STEVE HEDLEY, of Britain’s largest transport union, explains why he is joining the hunger strike that began in Turkish prisons

AS OF today, Leyla Guven, and MP for the left-wing Peoples’ Democratic Party (HDP) in Turkey, will have been on hunger strike for 111 days.

The HDP, sister party of our Labour Party, has faced unspeakable repression.

Two former joint leaders of the HDP, Selahattin Demirtas and Figen Yuksekdag, have been in jail since 2016 for spreading “propaganda in support of a terrorist organisation” — and the same fate has also befallen many of their MPs: Guven was jailed in January 2018 for cricisism of Turkey’s illegal invasion of Syria.

The invasion, targeting the predominantly Kurdish town of Afrin in northern Syria, was a deliberate attack on the YPG and SDF forces who have heroically fought and defeated Isis.

Furthermore the invading Turkish forces include many of the very same jihadist terror gangs that have plagued and enslaved the Syrian people — yet for criticising this, Guven is the one who facing more than a 100 years in prison on charges of “terror propaganda.”

Having dedicated her political efforts to the struggle against the Turkish state’s military oppression of Kurds and other minorities, she eventually fell victim herself to this autocratic, dictatorial regime.

With no voice left but to protest from prison, and with no power but the power of her own life, she began her indefinite hunger strike.

Her demands are an end to the isolation of political prisoners and the end of the isolation of Kurdish leader Abdullah Ocalan who is kept in solitary confinement, as the key to restarting the peace process and returning Turkey to democratic norms.

Since President Recep Tayyip Erdogan survived the attempted military coup against him in 2016, even the limited democracy that was available — a democracy where Isis terrorists were mysteriously able to cross the Syrian border into Turkey, pass police checkpoints and bomb several HDP campaign rallies — has been rolled back.
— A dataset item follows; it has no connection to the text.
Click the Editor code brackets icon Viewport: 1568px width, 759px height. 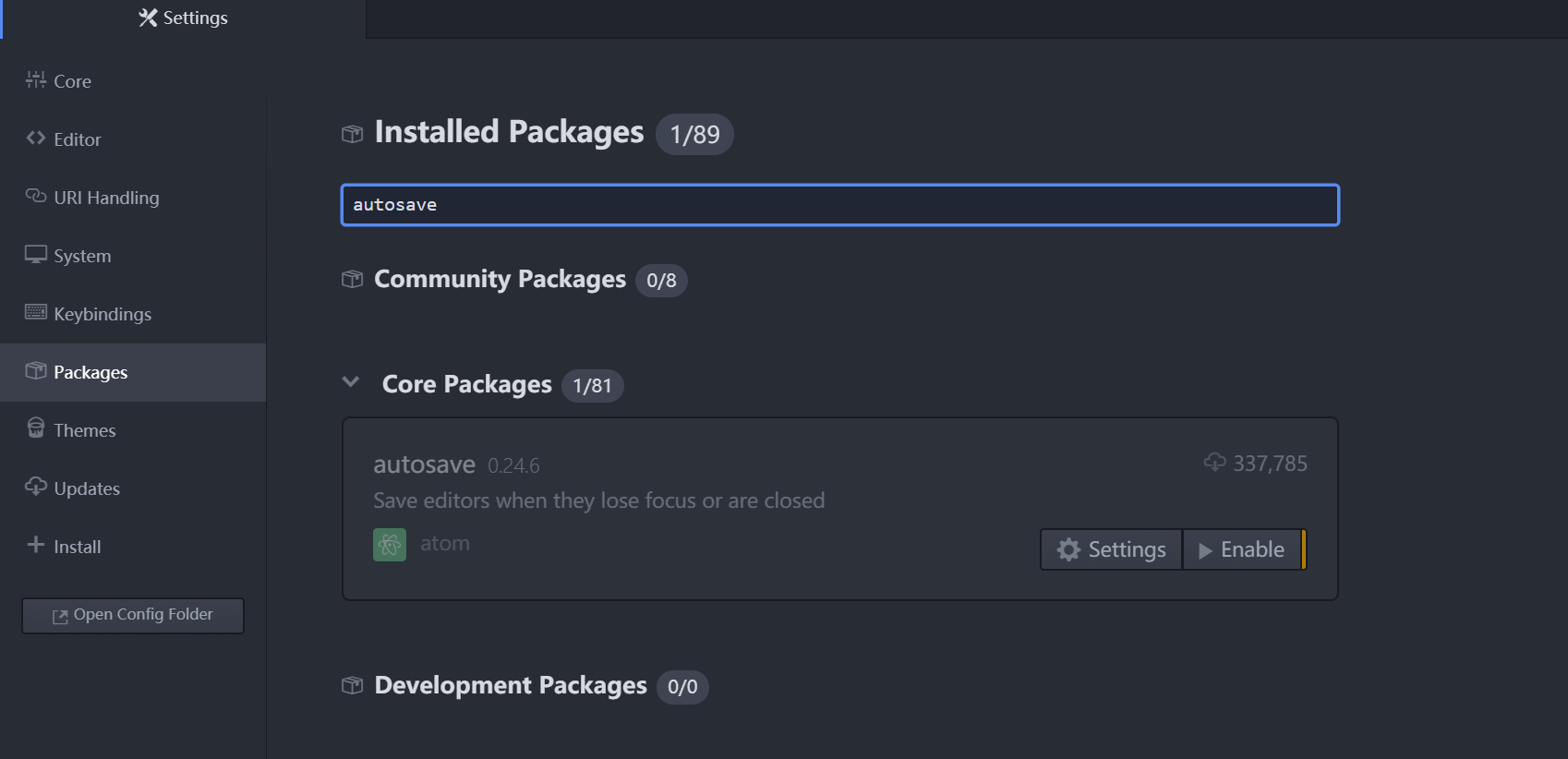35,139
In April 2017 Erdogan pushed through an “enabling Act” to grant himself new powers. It passed by the skin of its teeth — 51.4 per cent — with international observers criticising an “unlevel playing field” during the campaigning.

At the time of this referendum, large sections of the country were under military siege by the army, cities had been bombed flat — a war was raging.
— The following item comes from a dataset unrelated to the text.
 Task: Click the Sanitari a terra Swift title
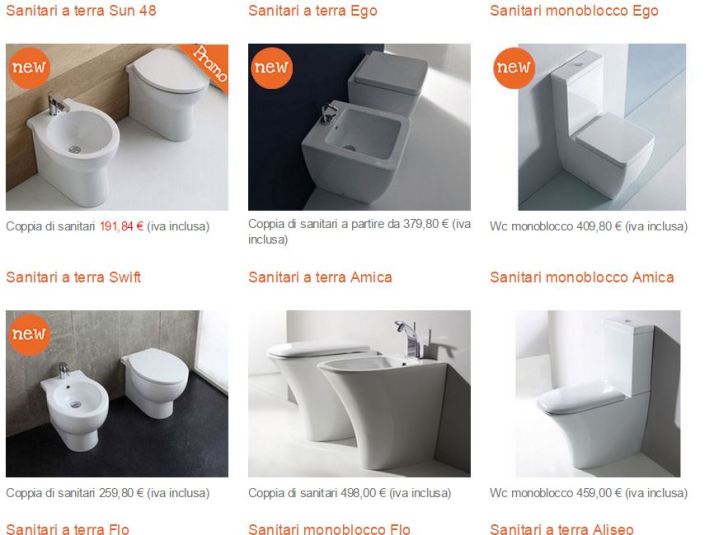(x=73, y=277)
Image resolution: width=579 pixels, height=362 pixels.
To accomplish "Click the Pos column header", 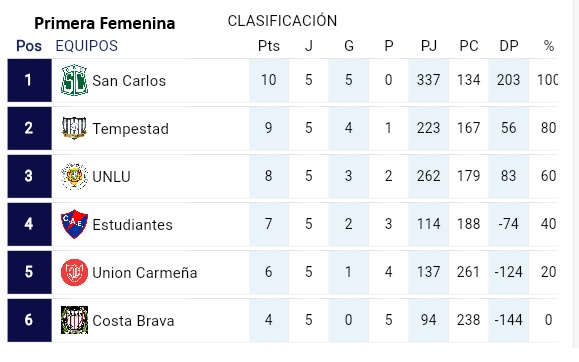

But by using the vestiges of liberal democracy and the language of “security versus terrorism,” he was able to place a new brick in his 21st-century, sleek, modern dictatorship, without embarrassing his supporters in the EU and US administrations.

Erdogan moved quickly to consolidate his sordid victory, against all those he deemed to be enemies of his project, from the top to the bottom of society.
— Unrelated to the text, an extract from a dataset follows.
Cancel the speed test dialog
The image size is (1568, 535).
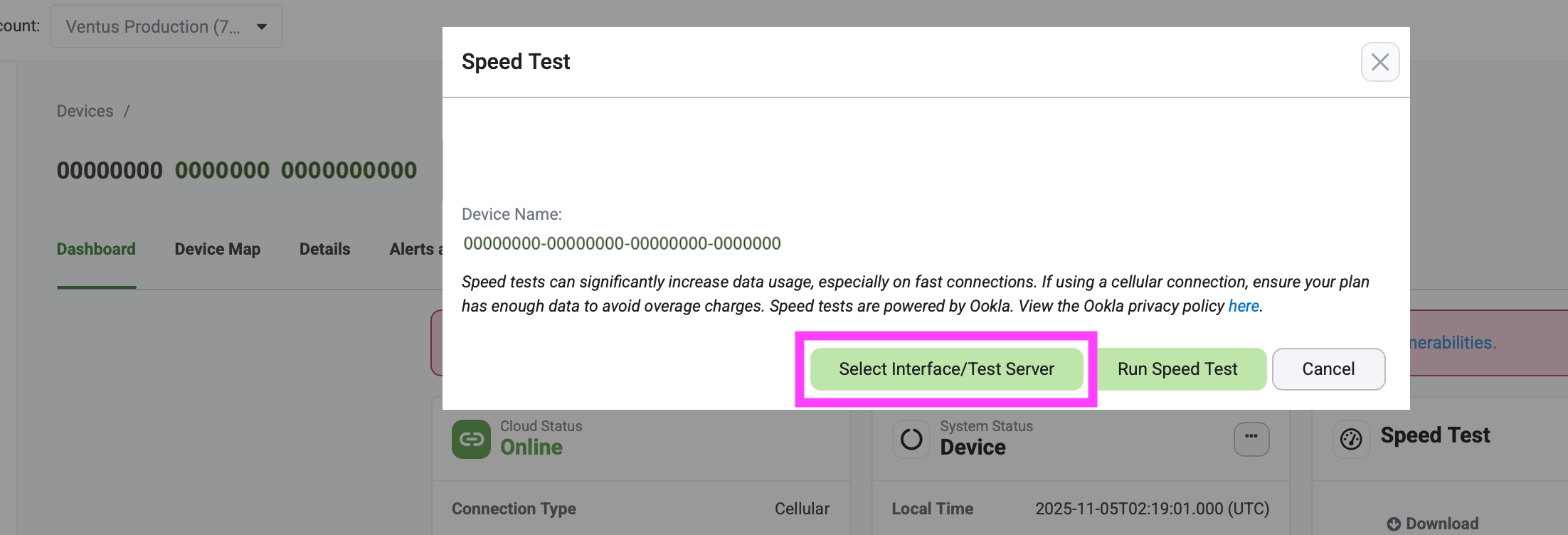point(1328,369)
More than 50,000 have been imprisoned and await trial. Approximately a quarter of all judges and prosecutors have been removed from their posts.

The main opposition Republican People’s Party (CHP) says at least 5,000 academics and more than 33,000 teachers have also lost their jobs.

The second opposition party, the HDP, is no fringe group. Not only did it receive six million votes — more than 13 per cent of the total votes cast meaning 81 MPs in parliament — but it is a member of the Party of European Socialists — the sister party, therefore, of our Labour Party, the sister party of 540,000 Labour members here in Britain.

But almost one in three members of the HDP have been arrested since July 2015. Some 11,631 of the 37,551 members of the HDP have been detained, and 3,382 have been formally arrested.

Among those arrested were 43 HDP provincial co-chairs and 101 HDP district co-chairs, and 55 of the party’s 59 parliamentarians currently face legal charges against them.

The HDP leaders, Yuksekdag and Demirtas, had to fight the last election from jail.

And the public outcry is muted because more than 150 journalists and media personnel are now in jail too — more journalists in jail than any other country in the world.

The situation with the developing dictatorship in Turkey is one we all must pay attention to as much of the world lurches towards right-wing reaction.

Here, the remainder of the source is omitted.